現在のJリーグの前身になった日本リーグは、東京五輪特別コーチとして来日したデットマール・クラマーの提言で発足した。代表チームを強化するには、欧州のようなトップリーグを創設して、選手のレベルを上げる必要性を訴えた。

クラマー 東京五輪の後にリーグをつくるべきだと言った。そうでないと、これ以上の成長は望めない。なんとしてもリーグを作らなければならなかった。ヤンマーや古河といった参加企業と交渉し、選手は夕方から練習に参加できるようにさせた。

代表監督の長沼健、コーチの岡野俊一郎らも発足準備に奔走した。当時はまだアマチュアが全国リーグをするなど社会常識では受け入れられなかった。それでも8企業が賛同し、65年に開幕。ただ、観客席のある競技場も少なく、高校のグラウンドにロープを張って運営したこともあった。

クラマーは他にも、芝のグラウンドを増やすこと、日本代表は毎年、欧州に強化遠征に出ることも進言した。そして、もう1つ、将来への種まきが指導者の育成だった。

69年7月、国際サッカー連盟主催のコーチングスクールを開催。クラマーが講師を務め、3カ月間みっちり毎日4時間の講義を実施した。後の日本代表監督になる加茂周ら、アジア12カ国42人が参加した。その後も日本各地で講習会を開き、底辺を広げていった。

クラマー 指導者にとって最も大事なのは、自分の哲学を納得させること。暴力や権威を振りかざすのではない。自分のサッカー観の正しさを証明してみせなければならない。練習のときは、効果的な話し方を見につけておく必要がある。言語とは道具にすぎない。大事なのは何をしゃべるかではなく、どうしゃべるのかだ。

東京五輪前、日本サッカーの危機を救い、未来へ発展する土台をつくった。そこに妥協や打算はなかった。情熱のドイツ人は今もなお、日本サッカー界にやさしく、厳しいまなざしを向けている。

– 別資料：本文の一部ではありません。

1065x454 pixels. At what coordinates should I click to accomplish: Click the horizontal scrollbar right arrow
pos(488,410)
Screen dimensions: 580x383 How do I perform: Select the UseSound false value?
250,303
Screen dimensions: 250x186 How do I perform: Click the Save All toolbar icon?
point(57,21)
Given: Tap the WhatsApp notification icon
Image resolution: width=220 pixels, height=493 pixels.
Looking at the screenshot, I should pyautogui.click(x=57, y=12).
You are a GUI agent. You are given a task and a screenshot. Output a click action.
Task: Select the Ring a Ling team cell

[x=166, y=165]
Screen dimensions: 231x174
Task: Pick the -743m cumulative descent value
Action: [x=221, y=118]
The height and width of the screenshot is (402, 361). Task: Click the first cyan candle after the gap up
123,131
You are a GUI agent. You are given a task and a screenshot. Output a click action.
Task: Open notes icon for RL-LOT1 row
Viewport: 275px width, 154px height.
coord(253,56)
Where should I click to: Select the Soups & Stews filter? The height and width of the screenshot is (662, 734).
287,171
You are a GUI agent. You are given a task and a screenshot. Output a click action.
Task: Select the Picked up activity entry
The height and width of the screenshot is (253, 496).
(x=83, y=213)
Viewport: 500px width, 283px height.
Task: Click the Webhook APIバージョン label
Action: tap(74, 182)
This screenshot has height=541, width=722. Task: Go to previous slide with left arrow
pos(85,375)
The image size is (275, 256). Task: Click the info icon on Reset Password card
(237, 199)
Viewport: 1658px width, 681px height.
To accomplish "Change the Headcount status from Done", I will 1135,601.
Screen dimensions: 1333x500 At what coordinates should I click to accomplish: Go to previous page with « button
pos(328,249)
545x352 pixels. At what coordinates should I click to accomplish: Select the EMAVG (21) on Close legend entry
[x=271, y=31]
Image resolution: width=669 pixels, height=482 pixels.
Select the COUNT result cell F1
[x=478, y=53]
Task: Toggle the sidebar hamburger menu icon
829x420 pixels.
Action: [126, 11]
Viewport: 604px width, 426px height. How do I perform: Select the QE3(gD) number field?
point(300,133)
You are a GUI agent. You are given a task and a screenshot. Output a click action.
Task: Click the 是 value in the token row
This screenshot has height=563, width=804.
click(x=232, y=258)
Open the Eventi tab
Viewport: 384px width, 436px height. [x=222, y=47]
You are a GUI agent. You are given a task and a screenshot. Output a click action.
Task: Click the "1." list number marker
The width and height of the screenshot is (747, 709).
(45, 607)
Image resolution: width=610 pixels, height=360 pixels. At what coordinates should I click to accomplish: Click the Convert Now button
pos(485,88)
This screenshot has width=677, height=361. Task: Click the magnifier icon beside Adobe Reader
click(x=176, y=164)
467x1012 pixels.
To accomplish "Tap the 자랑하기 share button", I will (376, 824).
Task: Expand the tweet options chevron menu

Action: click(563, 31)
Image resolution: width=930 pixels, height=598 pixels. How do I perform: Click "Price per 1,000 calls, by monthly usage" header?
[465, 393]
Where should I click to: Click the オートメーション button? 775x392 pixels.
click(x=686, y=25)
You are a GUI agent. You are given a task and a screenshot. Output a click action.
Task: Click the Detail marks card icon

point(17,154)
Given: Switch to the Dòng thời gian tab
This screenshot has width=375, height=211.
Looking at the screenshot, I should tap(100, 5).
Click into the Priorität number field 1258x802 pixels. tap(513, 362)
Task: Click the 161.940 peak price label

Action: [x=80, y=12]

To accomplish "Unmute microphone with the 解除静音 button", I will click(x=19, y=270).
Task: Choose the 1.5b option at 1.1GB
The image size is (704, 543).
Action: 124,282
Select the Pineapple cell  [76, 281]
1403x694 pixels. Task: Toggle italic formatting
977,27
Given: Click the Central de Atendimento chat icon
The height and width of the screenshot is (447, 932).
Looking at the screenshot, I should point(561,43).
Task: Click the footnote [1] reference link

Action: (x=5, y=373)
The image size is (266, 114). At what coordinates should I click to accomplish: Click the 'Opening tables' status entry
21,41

日本が1次リーグで敗退した06年W杯ドイツ大会。その2カ月後、知的障害者によるもう1つのW杯が開催された。日本ハンディキャップサッカー連盟の会長も務める長沼は、選手団長としてドイツに同行した。日本は開幕戦で地元ドイツに完敗。翌朝、長沼のホテルに電話があった。試合をテレビで見たクラマーからだった。

長沼 突然で驚いた。日本の監督に伝えて欲しいと、試合を分析して改善点を指摘してくれた。それを書いたメモがファクスで5枚も送られてきた。クラさんは「少しでも日本の役に立つことがあるなら」と言っていた。今でも、日本サッカーの父であり続けているんです。